On September 1, 2018, Hill was waived by the Bengals.

===Atlanta Falcons (second stint)===
On September 3, 2018, Hill was signed to the Falcons' practice squad. He was promoted to the active roster on September 11, 2018. In Week 16, against the Carolina Panthers, he had eight carries for 115 rushing yards. Overall, he finished the 2018 season with 20 carries for 157 rushing yards.

In the 2019 season, Hill appeared in 12 games and finished with 323 rushing yards and two rushing touchdowns to go along with 10 receptions for 69 receiving yards and one receiving touchdown.

On March 16, 2020, the Falcons placed an original-round restricted free agent tender on Hill.

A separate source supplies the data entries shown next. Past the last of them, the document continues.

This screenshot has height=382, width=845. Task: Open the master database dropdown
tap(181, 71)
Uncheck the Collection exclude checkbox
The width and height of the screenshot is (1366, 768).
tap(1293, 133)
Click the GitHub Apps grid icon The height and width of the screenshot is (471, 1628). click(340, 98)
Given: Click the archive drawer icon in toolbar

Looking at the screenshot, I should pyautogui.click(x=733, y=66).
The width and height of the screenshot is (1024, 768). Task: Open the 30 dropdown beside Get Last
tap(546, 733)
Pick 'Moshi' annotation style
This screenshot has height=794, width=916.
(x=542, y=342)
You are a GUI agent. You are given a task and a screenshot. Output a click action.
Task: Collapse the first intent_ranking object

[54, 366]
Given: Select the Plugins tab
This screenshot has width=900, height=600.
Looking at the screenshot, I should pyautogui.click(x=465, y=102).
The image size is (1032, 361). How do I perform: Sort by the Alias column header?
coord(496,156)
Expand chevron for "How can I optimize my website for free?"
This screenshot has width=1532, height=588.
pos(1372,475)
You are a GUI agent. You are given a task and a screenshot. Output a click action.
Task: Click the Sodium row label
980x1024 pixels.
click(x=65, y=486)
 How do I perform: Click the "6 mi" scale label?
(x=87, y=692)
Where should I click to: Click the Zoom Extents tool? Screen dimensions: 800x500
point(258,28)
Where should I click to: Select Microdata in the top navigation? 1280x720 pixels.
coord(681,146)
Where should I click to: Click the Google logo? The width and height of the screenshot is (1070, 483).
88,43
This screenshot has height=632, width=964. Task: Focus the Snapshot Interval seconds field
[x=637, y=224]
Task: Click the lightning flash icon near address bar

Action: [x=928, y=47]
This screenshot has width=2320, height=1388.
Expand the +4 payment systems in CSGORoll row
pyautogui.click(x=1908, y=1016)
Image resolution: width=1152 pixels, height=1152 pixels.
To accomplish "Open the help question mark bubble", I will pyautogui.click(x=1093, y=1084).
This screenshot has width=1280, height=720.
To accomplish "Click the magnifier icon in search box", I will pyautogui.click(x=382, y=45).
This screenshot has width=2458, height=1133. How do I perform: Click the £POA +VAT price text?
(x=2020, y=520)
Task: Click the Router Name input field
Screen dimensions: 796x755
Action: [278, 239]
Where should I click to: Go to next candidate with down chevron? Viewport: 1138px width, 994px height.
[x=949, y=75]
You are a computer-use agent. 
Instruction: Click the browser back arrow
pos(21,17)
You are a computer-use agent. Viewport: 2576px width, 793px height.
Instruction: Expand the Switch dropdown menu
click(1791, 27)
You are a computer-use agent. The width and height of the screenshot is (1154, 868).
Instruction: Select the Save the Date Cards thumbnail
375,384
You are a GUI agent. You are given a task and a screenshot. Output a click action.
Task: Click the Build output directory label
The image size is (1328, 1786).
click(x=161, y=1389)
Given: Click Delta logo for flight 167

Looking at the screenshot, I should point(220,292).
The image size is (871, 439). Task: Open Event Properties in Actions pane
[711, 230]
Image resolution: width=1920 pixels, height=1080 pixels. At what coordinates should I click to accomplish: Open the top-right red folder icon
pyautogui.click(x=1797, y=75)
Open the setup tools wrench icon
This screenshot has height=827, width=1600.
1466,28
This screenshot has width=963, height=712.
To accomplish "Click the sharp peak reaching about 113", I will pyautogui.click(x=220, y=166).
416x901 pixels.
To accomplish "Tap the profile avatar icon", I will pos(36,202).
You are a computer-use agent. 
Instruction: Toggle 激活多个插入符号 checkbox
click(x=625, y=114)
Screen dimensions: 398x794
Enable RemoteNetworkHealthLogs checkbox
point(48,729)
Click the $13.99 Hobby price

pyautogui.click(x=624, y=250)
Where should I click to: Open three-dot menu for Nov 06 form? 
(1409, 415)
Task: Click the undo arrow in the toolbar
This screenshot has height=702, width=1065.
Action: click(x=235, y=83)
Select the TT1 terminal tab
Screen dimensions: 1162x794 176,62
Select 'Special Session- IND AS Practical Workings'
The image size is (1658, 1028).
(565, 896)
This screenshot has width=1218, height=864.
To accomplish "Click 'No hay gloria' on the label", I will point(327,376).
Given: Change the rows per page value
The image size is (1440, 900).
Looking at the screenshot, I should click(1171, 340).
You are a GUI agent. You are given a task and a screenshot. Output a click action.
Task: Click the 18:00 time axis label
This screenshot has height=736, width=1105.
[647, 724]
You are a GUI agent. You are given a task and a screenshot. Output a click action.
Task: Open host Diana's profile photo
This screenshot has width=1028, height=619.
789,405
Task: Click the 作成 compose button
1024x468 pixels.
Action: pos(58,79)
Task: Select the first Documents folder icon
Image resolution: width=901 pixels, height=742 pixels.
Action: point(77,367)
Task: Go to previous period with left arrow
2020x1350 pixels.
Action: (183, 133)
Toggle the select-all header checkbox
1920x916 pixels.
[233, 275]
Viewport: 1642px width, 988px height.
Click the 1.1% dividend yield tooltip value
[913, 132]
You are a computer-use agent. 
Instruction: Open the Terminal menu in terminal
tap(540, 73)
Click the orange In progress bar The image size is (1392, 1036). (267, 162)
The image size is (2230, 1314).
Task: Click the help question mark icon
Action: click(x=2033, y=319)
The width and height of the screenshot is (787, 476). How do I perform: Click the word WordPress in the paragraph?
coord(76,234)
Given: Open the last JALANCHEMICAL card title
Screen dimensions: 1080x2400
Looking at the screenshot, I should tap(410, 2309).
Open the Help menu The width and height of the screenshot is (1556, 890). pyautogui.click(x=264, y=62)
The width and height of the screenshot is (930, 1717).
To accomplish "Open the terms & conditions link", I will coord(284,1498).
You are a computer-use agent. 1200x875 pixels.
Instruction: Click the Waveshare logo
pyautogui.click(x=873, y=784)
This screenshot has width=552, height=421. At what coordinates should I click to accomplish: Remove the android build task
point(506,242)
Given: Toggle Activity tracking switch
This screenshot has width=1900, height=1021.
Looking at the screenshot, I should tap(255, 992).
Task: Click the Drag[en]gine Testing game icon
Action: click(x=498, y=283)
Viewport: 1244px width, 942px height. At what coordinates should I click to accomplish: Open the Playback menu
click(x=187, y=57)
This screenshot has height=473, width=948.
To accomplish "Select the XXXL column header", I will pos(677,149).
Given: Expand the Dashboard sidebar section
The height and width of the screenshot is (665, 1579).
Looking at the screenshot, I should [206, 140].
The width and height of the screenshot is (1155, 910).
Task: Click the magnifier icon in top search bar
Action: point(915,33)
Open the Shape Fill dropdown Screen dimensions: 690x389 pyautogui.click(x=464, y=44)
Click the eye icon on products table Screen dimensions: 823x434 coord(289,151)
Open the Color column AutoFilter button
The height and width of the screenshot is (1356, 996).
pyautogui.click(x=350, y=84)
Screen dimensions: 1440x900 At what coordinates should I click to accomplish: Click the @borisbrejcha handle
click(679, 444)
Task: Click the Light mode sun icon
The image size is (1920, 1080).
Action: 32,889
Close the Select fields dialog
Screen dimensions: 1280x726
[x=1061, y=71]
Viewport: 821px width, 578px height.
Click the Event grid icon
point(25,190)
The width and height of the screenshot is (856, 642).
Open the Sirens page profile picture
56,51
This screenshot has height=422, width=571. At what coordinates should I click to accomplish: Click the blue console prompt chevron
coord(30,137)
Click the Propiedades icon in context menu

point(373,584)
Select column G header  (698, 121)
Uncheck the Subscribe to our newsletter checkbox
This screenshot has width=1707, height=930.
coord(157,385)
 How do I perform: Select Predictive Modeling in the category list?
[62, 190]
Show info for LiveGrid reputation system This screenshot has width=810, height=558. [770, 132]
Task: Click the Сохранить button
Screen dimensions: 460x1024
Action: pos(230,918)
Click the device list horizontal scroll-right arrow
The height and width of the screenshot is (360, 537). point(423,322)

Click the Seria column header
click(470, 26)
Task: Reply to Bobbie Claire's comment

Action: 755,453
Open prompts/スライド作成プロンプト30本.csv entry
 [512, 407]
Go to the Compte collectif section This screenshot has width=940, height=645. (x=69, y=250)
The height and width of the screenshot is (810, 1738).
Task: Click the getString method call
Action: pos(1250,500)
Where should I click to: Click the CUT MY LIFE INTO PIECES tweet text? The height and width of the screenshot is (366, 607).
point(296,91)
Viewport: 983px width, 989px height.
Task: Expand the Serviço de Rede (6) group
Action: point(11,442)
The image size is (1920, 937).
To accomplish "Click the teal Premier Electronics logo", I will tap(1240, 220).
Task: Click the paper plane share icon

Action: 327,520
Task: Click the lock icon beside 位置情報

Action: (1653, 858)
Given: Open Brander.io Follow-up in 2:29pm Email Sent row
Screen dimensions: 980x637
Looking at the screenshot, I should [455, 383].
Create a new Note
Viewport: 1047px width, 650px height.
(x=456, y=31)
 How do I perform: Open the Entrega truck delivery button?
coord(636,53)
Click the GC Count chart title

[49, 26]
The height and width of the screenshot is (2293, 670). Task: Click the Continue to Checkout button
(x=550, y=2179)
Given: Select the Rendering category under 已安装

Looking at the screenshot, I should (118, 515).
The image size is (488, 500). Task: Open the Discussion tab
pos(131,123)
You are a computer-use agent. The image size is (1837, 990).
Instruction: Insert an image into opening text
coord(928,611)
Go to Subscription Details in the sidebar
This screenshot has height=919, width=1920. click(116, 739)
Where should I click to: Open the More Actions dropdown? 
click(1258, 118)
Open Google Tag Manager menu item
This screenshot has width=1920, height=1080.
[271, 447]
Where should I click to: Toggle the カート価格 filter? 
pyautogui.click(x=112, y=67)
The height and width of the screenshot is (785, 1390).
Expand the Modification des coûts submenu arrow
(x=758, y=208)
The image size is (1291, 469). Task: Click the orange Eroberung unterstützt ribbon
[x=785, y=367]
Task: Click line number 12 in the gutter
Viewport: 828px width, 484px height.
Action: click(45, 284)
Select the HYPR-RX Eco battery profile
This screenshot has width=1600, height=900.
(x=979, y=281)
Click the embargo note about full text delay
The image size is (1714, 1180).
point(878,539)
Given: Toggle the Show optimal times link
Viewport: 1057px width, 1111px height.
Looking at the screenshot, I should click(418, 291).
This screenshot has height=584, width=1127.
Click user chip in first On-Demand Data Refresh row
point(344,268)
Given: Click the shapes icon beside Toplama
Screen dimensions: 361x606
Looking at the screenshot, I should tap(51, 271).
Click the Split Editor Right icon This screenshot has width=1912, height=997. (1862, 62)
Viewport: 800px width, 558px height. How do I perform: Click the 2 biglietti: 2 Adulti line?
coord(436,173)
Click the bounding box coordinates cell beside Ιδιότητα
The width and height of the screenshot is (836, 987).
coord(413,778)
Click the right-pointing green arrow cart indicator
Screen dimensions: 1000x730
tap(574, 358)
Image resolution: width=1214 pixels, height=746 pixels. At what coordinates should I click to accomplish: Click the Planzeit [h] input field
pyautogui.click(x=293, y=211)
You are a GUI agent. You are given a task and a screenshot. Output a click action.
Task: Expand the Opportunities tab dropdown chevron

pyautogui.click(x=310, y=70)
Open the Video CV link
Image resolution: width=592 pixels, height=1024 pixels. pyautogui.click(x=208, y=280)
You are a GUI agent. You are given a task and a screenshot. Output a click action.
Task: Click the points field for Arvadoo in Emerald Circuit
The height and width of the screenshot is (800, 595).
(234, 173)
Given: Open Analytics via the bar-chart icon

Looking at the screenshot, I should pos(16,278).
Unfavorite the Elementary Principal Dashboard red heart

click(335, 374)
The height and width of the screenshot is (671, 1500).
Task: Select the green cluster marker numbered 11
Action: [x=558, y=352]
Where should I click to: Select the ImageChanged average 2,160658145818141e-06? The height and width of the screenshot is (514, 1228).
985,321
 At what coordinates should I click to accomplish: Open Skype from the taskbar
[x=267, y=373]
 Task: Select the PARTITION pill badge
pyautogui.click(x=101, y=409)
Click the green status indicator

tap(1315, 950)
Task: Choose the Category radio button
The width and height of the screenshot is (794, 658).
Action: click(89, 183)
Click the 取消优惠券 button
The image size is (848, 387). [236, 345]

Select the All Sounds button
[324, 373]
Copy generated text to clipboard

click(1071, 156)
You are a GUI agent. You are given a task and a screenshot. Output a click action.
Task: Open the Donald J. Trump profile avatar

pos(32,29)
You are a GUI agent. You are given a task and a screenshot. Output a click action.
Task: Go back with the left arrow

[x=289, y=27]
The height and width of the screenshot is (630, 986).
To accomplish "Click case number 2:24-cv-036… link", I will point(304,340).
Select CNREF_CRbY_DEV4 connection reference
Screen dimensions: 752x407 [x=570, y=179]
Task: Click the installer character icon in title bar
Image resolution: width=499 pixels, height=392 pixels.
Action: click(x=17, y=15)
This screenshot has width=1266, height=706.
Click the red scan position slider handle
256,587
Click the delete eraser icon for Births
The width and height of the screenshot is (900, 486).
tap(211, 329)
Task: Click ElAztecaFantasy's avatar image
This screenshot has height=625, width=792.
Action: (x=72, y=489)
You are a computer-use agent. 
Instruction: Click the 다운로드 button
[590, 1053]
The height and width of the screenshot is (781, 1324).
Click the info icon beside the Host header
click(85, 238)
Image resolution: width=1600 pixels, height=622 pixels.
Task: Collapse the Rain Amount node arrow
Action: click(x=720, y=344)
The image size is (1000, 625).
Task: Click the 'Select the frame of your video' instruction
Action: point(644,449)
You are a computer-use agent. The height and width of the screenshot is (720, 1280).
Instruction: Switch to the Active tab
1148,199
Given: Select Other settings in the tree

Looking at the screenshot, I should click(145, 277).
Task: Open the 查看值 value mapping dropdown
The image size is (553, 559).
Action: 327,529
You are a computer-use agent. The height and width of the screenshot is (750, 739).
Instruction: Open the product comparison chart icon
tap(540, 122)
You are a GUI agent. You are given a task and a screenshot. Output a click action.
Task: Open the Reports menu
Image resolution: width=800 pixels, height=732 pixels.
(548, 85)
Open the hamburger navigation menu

He signed the one-year contract on April 18, 2020. In Week 17 against the Tampa Bay Buccaneers, Hill recorded 136 yards from scrimmage during the 44–27 loss. In the 2020 season, Hill appeared in 16 games and started one. He finished with 100 carries for 465 rushing yards and one rushing touchdown to go along with 25 receptions for 199 receiving yards.

===Tennessee Titans===
On May 6, 2021, Hill signed with the Tennessee Titans. He was placed on injured reserve on August 29, 2021. He was released on September 2.

===Cleveland Browns===
Hill was signed to the Cleveland Browns' practice squad on November 9, 2021. Hill was elevated to the Browns' active roster on November 13, 2021. He was released on November 30.

===San Francisco 49ers (first stint)===
On December 8, 2021, Hill was signed to the San Francisco 49ers practice squad. He was promoted to the active roster on December 23. He was waived on January 1, 2022, and re-signed to the practice squad. He played in three games for the 49ers in the 2021 season. His contract expired when the team's season ended on January 30, 2022.

===BC Lions===
On June 20, 2022, Hill signed with the BC Lions of the Canadian Football League (CFL). He made the practice roster, but was eventually released on September 22, 2022.

===St. Louis BattleHawks===
Hill was selected by the St. Louis BattleHawks of the XFL in the sixth round of the 2023 XFL Skill Players Draft. He was released from his contract on August 21, 2023.

===San Francisco 49ers (second stint)===
On August 21, 2023, Hill signed with the San Francisco 49ers. He was released on August 29, 2023, and re-signed to the practice squad. Hill was released five days later.